At Cifas we are committed to working collaboratively with public, private and third sector partners to build a data-driven response to economic crime and to play our role as an active partner in the developing Data Strategy and data sharing landscape. We are unashamed in our ambition to be the pre-eminent not-for-profit economic crime data-sharing consortium - but what does this ambition mean in practice?
It means applying our 35 years of experience in managing a portfolio of data solutions, including the National Fraud Database (NFD) and Internal Fraud Database (IFD), to the broader economic crime space, incorporating the same high standards of data governance, information security and transparency.
The benefits of broadening our model into anti-money laundering and other economic crimes are clear, given the well-established dependencies between fraud, money laundering and other crimes. Analysing data across such financial crimes will enable us to detect linkages and networks; applying these insights beyond analogue, point in time information-matching, to digital, lifecycle data monitoring will enable our members to drive prevention to the next level.
Furthermore, a core-strength of the Cifas model is its basis as a multi-sector membership organisation.
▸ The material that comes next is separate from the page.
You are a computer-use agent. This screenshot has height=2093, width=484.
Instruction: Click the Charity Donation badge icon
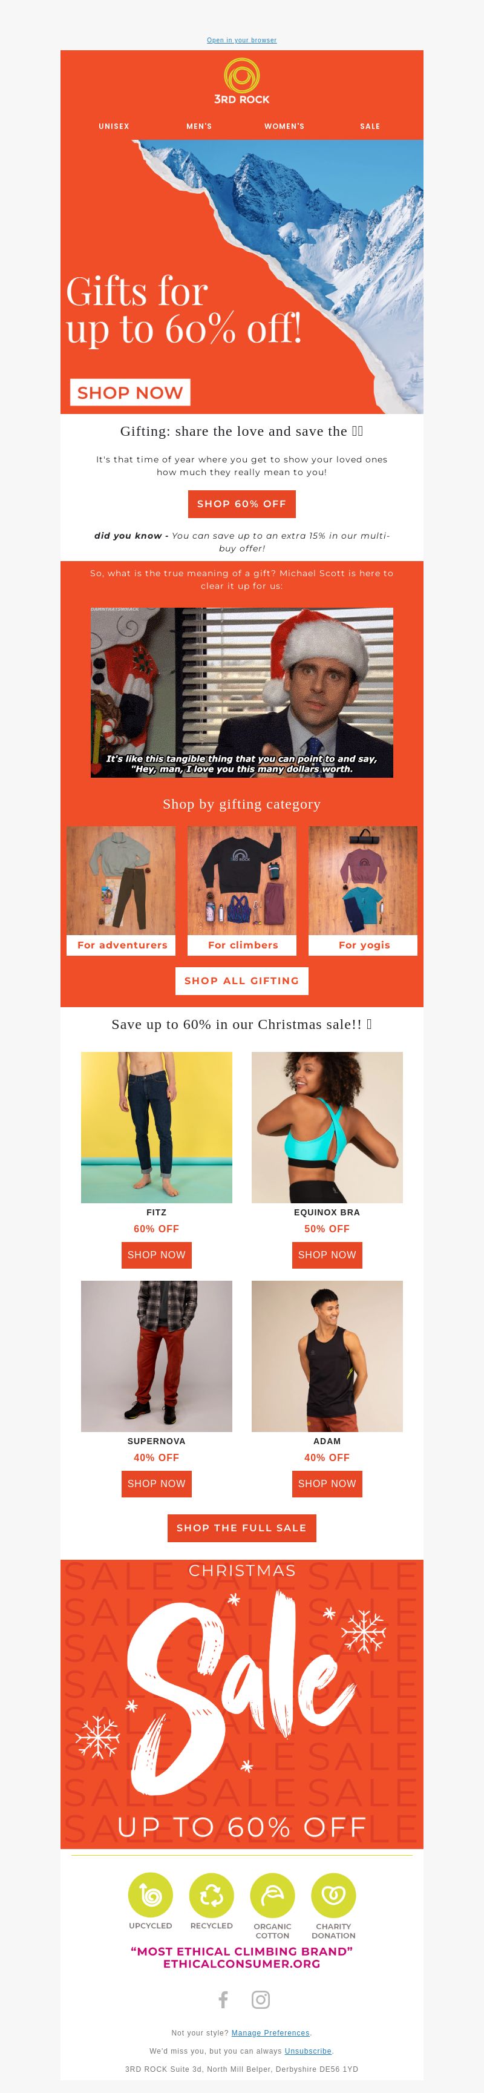(334, 1895)
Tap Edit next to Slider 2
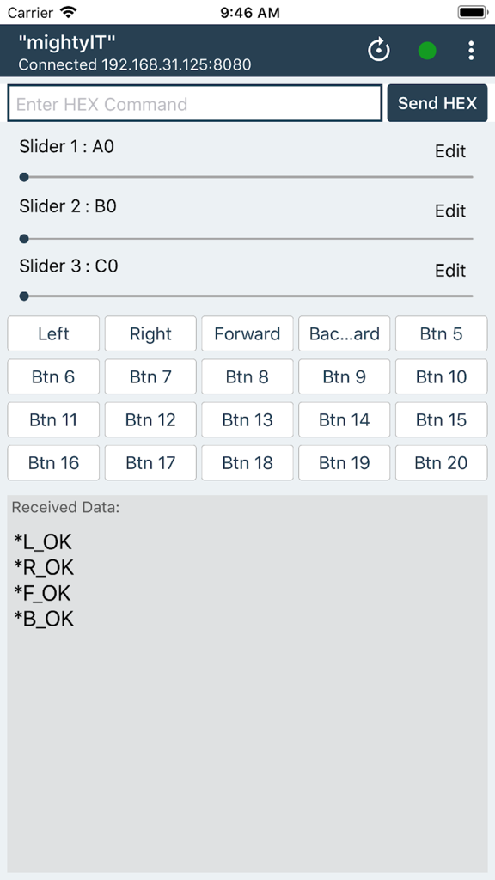The image size is (495, 880). point(450,211)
While our genesis was in the credit industry, in the past three decades, we have broadened out to incorporate a range of wider financial and non-financial sectors, such as telecommunications, e-commerce, gambling and crypto-currency sectors. Furthermore, we are committed to building a public-private response and have in recent times incorporated dozens of public sector members from both central and local government.
Now we want to go further. First by encouraging the online sector, particularly the social media companies, to join our mission and to incorporate our data solutions into their model for complying with the Online Safety Act provisions (see our recent blog here).
Second by building a model for large-scale, proactive two-way sharing of fraud data between the private sector and law enforcement - either through Cifas or as part of a future federated data model – for the purposes of industrialised prevention and detection.
Beyond this, we want to transform the use of the data we hold to drive better understanding and insights into the changing face of economic crime. As the UK's leading fraud prevention service, managing the largest database of instances of fraudulent conduct in the country, we are often the first place to see emerging threats and trends as they proliferate across the system. We already utilise our data and insights to push out proactive alerts to our members, along with information on key typologies and trends to build into their fraud prevention strategies. We are now further developing our data analysis and intelligence functions to provide more actionable and targeted insights to those on the front line of economic crime detection.
Finally, as a not-for-profit, the only factor driving the decisions we make is our mission to prevent and detect fraud and economic crime. With no shareholders to appease, we reinvest any surplus revenue in new products and services to help us achieve our mission, working with our partners to deliver the best solutions and outcomes for combatting economic crime.
The upcoming Economic Crime Data Strategy will set the ambitions for a new data sharing landscape. Cifas is ready to use our experience to play an active role in achieving this vision.